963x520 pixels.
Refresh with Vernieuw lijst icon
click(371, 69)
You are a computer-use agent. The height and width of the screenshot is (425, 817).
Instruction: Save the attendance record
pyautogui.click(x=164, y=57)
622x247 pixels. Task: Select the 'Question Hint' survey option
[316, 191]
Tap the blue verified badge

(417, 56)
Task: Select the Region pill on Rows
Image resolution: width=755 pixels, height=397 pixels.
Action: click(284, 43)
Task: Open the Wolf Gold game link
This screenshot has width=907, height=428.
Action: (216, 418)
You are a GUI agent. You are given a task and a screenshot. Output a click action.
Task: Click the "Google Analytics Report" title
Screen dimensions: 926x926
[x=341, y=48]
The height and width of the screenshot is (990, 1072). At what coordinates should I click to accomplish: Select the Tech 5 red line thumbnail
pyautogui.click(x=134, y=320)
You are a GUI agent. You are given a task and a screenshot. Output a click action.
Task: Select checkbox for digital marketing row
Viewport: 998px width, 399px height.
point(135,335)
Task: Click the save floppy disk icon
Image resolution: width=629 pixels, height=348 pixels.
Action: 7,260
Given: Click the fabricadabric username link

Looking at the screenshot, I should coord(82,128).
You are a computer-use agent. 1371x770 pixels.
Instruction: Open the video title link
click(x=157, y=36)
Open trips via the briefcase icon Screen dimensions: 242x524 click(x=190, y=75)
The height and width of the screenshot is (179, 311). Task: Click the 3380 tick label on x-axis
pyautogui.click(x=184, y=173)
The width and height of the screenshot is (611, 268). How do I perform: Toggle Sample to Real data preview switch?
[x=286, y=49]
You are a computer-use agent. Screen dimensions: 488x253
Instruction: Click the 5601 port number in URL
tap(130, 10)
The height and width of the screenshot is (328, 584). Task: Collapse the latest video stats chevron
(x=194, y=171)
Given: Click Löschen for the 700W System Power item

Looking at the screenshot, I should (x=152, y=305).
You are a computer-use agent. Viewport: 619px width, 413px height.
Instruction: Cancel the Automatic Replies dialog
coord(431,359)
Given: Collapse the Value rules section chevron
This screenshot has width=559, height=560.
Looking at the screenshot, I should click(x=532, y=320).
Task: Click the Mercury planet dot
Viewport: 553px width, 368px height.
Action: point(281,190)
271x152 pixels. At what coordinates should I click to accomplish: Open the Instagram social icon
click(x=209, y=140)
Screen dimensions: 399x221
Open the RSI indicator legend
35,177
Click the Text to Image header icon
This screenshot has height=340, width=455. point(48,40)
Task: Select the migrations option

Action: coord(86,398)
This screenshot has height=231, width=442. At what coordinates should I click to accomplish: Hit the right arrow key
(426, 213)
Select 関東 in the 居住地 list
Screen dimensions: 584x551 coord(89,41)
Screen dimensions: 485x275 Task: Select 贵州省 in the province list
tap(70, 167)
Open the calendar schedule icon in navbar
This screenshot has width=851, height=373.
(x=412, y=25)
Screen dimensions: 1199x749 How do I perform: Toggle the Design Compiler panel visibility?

────────────────────

> [Problem description]:
This task calls for an exact reproduction of the lines that start at the one containing "Click the Text to Image header icon" and continue to the end of the entries above.

> [Answer below]:
Click the Text to Image header icon
This screenshot has height=340, width=455. point(48,40)
Task: Select the migrations option

Action: coord(86,398)
This screenshot has height=231, width=442. At what coordinates should I click to accomplish: Hit the right arrow key
(426, 213)
Select 関東 in the 居住地 list
Screen dimensions: 584x551 coord(89,41)
Screen dimensions: 485x275 Task: Select 贵州省 in the province list
tap(70, 167)
Open the calendar schedule icon in navbar
This screenshot has width=851, height=373.
(x=412, y=25)
Screen dimensions: 1199x749 How do I perform: Toggle the Design Compiler panel visibility?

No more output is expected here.